§ Written request
Write out the part of the Hub race-condition fix starting with "assert num_commits_after_push - num_commits_before_push" and going on through "after push operations.", copied word for word.

Root cause: Two race conditions in the test design:
1. Rapid successive `push_to_hub` calls don't wait for Hub's LFS object
   propagation between pushes
2. Second test scenario reused the same repo name, creating a race between
   repo deletion and recreation

Fix:
- Add `_wait_for_repo_ready()` helper that ensures Hub repository is in a
  consistent state before subsequent operations
- Use unique repo name (`ds_name_2`) for second scenario to eliminate the
  delete/create race entirely

Tested: All 4 integration test variants now pass consistently (ubuntu/windows,
deps-latest/deps-minimum).
diff --git a/tests/test_upstream_hub.py b/tests/test_upstream_hub.py
@@ -267,6 +267,34 @@ def test_push_dataset_dict_to_hub_with_multiple_commits(self, temporary_repo):
             num_commits_after_push = len(self._api.list_repo_commits(ds_name, repo_type="dataset", token=self._token))
             assert num_commits_after_push - num_commits_before_push > 1
 
+    def _wait_for_repo_ready(self, repo_id, max_wait=30):
+        """Wait for repository to be in a consistent state after push operations.
+
+        This helper addresses race conditions where rapid successive push_to_hub calls
+        don't wait for Hub's LFS object propagation between pushes, causing errors like:
+        "LFS pointer pointed to a file that does not exist"
+
+        Args:
+            repo_id: The repository ID to check.
+            max_wait: Maximum time in seconds to wait for repository readiness.
+
+        Raises:
+            TimeoutError: If repository is not ready within max_wait seconds.
+        """
+        from huggingface_hub.errors import HfHubHTTPError
+
+        start_time = time.monotonic()
+        while (time.monotonic() - start_time) < max_wait:
+            try:
+                # Verify we can list files (repo is consistent)
+                self._api.list_repo_files(repo_id, repo_type="dataset", token=self._token)
+                # Small delay to ensure LFS objects are fully propagated
+                time.sleep(1)
+                return
+            except HfHubHTTPError:
+                time.sleep(1)
+        raise TimeoutError(f"Repository {repo_id} not ready after {max_wait}s")
+
     def test_push_dataset_dict_to_hub_overwrite_files(self, temporary_repo):
         ds = Dataset.from_dict({"x": list(range(1000)), "y": list(range(1000))})
         ds2 = Dataset.from_dict({"x": list(range(100)), "y": list(range(100))})
@@ -278,6 +306,9 @@ def test_push_dataset_dict_to_hub_overwrite_files(self, temporary_repo):
         with temporary_repo() as ds_name:
             local_ds.push_to_hub(ds_name, token=self._token)
 
+            # Wait for Hub to fully process the first push
+            self._wait_for_repo_ready(ds_name)
+
             with tempfile.TemporaryDirectory() as tmp:
                 # Add a file starting with "data" to ensure it doesn't get deleted.

§ Material
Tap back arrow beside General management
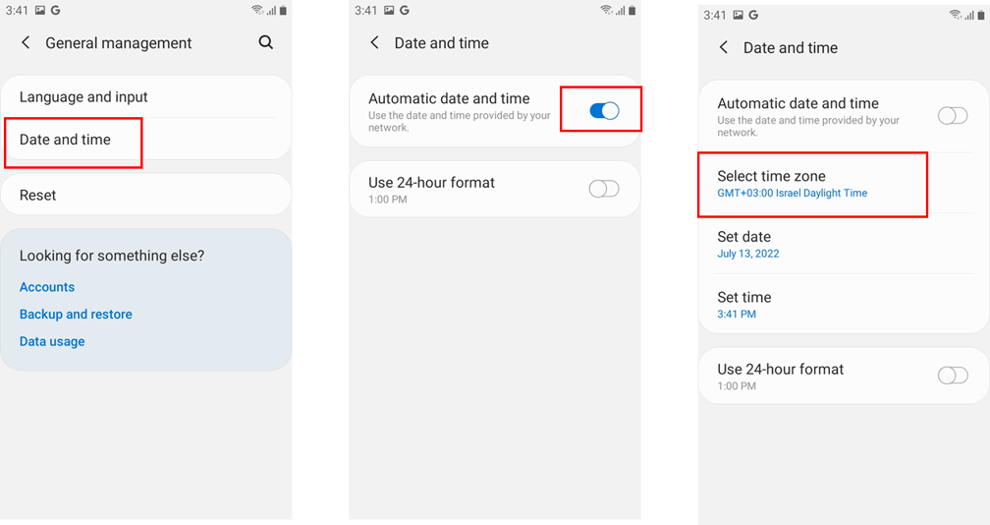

§ Output below
assert num_commits_after_push - num_commits_before_push > 1
 
+    def _wait_for_repo_ready(self, repo_id, max_wait=30):
+        """Wait for repository to be in a consistent state after push operations.